I winced when he slammed the door. Closing my eyes before sinking against it, sliding down, letting my butt hit the ground. My head fell forward, sobs wracking my body as I let the self-contempt overtake me. Rhett was right. Everything he’d said was true. And as cruel as it may have sounded, as much as it may have hurt, I needed to hear it. To face the reality. I wasn’t cut out to be anyone’s girlfriend, much less someone’s mother or wife. And I had to make my peace with that, all over again, because Rhett had made me start wanting things I had no business wanting.

* * *

Gia invited me over for lunch, claiming she wanted to try out a new recipe. My best friend was a lifestyle blogger and social media influencer with a huge following. The Martha Stewart for twenty and thirty-somethings who chased trends and loved to post pics of their accomplishments online.

I didn’t get it, but Gia loved that world and I was all about supporting her, so I dragged my heartbroken ass out of bed, forced myself to take a shower and tried to hide my puffy eyes with a bit of concealer before showing up on her doorstep with a bottle of wine I planned to polish off before she served the main course.

“Uh oh,” Gia said, taking a step back as soon as she opened the door to her small apartment. “What’s with this?” She waved her finger in a circular motion in the air, gesturing to my face. “Why do you look like you pulled an all-nighter?”

“Because I did.” I didn’t even bother trying to hide the truth from Gia anymore. It was pointless. She always got it out of me in the end.

“But I thought Rhett took you home.” She giggled. “Oh, I get it. You pulled that kind of all-nighter.”

I made a beeline for the kitchen, rummaging through the drawers until I came up with the corkscrew. “No.” I fixed my attention on opening the bottle, like I hadn’t done it a hundred times before. “Well, yeah. I mean we did have sex, but no, he didn’t spend the night.”

She walked to a cupboard and retrieved two colored wine glasses. One pink, one light green. “So, why are you day drinking if you got laid last night?”

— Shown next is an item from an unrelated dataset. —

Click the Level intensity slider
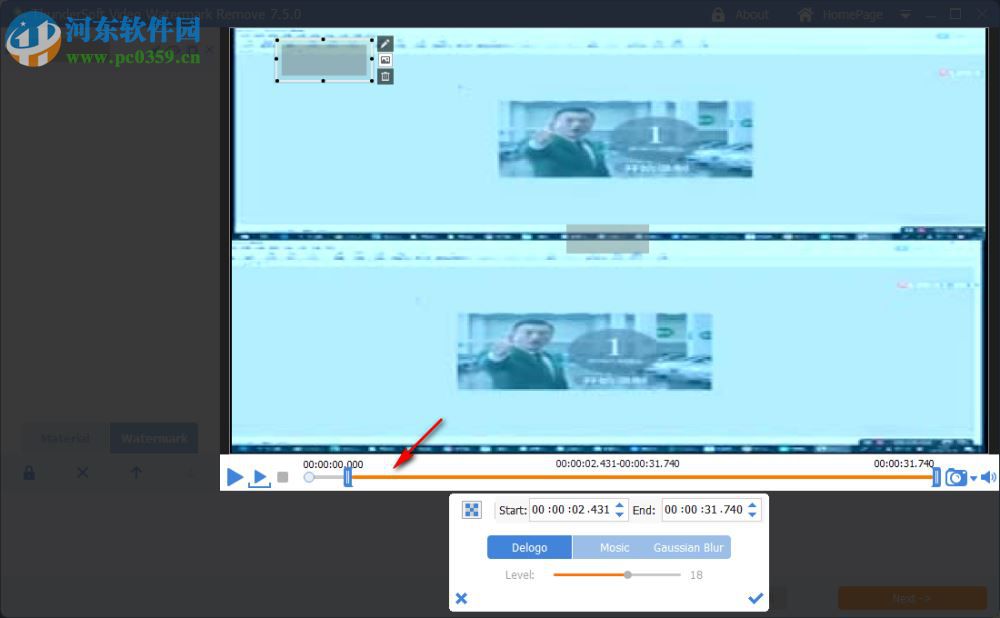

I snorted. “Because it’ll be the last action I see for a hell of a long time.” If I couldn’t have Rhett I sure as hell didn’t want some poor substitute. Maybe I’d join a convent. Take a vow of silence so I didn’t have to spew anymore stupidity... or lies. If only I were Catholic.

“Why?” Gia tipped her head, studying me. “You and Rhett had a fight?”

“It was more than that.”

I filled up both glasses, over-pouring for Gia as well, so I didn’t feel so bad. My mother had become a day drinker after my father left and it only made a bad situation worse, so I was careful about my alcohol consumption, especially during the day. Somehow opening a bottle of wine after sunset seemed more acceptable, even when I was alone. Or maybe that was another lie I’d been telling myself to get through the lonely nights. God, I was turning into a delusional, pathetic mess.

“But you said last night you were in love with him.”

I stepped around Gia and peeked into the oven. It was some cheesy pasta concoction with chicken. It was a good day for a carb coma.